4. Have the Technology and Tools to Support Pandemic-Driven Workplace Changes
The pandemic accelerated transformation of work, but as the dust settles, are the pandemic-driven changes to the workplace here to stay?
“I think we're going to see a focus on the conversations about where work has to happen and what type of work is most important,” Harris says, adding that according to Sapient Insights research, roughly 25% of companies surveyed were going to do hybrid remote and in-person work, and the rest would go back to full-time in the office. The figure is a sharp contrast to pre-pandemic times when 5% of working time was spent at home. “I think those are the two things that are going to be the biggest and broadest conversations probably next year.”
As company leaders discuss the tools and technologies to support their post-pandemic work model, the conversation needs to include how they’re aligning the work with how workers value their own time.
Take, for instance, flexibility. Employers had to be flexible in how work got done during the pandemic, and in response, employees want that flexibility to be the new normal.
“HR tends to take an all-or-nothing approach to workplace flexibility, but I think HR has to really shift that thinking,” Harris says. For example, in a healthcare environment like nursing, it may seem like there’s no opportunity for flexibility. But hospitals are working on ways to make the nursing profession feel like a more sustainable career, such as allowing nurses to complete paperwork at home with a VPN or offering more flexibility in their shift scheduling. The same goes for roles typically filled with hourly employees. Giving workers more control over their scheduling is mutually beneficial: It meets the needs of employees and the demands of the business.
“So I think the conversation is about thinking more broadly about, ‘What can I offer as flexibility,’ versus, ‘What are the limitations of what I can offer my workforce,’” Harris says.

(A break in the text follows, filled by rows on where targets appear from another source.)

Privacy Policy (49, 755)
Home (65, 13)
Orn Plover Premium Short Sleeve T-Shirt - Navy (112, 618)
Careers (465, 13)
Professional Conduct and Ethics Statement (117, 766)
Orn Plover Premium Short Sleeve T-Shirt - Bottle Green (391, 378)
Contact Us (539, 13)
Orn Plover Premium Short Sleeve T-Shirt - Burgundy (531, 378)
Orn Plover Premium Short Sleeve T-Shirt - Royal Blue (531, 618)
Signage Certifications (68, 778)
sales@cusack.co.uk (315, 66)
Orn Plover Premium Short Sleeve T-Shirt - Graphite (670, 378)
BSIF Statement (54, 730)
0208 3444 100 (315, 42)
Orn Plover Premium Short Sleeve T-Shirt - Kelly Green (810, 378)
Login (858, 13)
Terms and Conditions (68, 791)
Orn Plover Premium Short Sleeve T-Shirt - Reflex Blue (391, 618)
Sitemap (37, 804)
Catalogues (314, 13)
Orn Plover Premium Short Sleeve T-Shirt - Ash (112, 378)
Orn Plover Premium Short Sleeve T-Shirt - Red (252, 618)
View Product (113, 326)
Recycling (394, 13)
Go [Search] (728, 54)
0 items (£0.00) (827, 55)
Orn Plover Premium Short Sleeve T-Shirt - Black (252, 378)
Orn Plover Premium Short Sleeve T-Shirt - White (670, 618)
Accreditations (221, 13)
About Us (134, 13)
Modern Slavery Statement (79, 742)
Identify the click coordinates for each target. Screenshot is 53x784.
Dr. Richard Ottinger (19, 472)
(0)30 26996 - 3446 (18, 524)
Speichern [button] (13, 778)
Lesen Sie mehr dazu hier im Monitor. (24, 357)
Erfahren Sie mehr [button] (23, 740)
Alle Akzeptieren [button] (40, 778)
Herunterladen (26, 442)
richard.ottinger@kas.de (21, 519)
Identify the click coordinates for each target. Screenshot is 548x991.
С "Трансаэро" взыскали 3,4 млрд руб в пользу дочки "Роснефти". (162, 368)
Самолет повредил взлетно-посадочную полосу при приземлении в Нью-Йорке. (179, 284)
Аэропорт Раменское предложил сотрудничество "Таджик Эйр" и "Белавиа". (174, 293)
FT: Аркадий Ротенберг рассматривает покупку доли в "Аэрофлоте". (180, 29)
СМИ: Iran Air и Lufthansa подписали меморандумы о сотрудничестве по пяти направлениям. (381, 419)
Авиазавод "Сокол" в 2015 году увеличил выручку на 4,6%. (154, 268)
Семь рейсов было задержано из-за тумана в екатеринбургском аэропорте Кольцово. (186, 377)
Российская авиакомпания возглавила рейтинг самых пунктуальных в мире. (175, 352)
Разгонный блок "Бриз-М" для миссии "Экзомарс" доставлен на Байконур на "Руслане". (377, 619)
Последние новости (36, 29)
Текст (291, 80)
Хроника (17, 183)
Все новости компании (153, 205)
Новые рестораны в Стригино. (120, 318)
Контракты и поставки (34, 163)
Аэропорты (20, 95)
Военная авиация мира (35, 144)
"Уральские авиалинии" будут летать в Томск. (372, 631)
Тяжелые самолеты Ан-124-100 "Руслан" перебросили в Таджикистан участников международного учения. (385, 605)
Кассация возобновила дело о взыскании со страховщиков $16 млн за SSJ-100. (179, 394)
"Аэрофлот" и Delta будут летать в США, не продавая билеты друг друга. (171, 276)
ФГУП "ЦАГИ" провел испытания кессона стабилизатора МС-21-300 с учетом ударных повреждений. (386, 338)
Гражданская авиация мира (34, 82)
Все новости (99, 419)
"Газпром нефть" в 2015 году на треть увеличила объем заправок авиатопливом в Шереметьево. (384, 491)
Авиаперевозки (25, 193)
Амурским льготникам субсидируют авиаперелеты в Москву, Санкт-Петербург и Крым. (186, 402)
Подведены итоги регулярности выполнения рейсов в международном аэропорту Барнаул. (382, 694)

Another consideration is how HR workflows and processes reinforce the value that workers place on their time. For example, HR systems have enabled employees and their managers to be engaged and empowered at work with self-service tools. However, those same tools take managers away from where they want to spend their time.
“We're hearing multiple examples where managers are saying, ‘It's too much now. What is HR doing? Why do I have to approve all the compensation, review all the interviews, manage all of the skill sets, and approve everybody's time?’” Harris says. “The self-service component of the conversation forgot that we were trying to create an outcome where people had not only more flexibility, but they also had more time.”
Harris continues: “Every HR professional should be questioning their workflows and then their work processes with the eye towards, ‘Is this achieving the outcome, and what am I doing with the data, and what am I doing with what I'm asking them to do?’ So the idea of automation in our HR tools and process has to really flow with the idea of what do we absolutely need people to see, when do we need them to see it, and how do we create an environment where they're getting more out of the time they're investing.”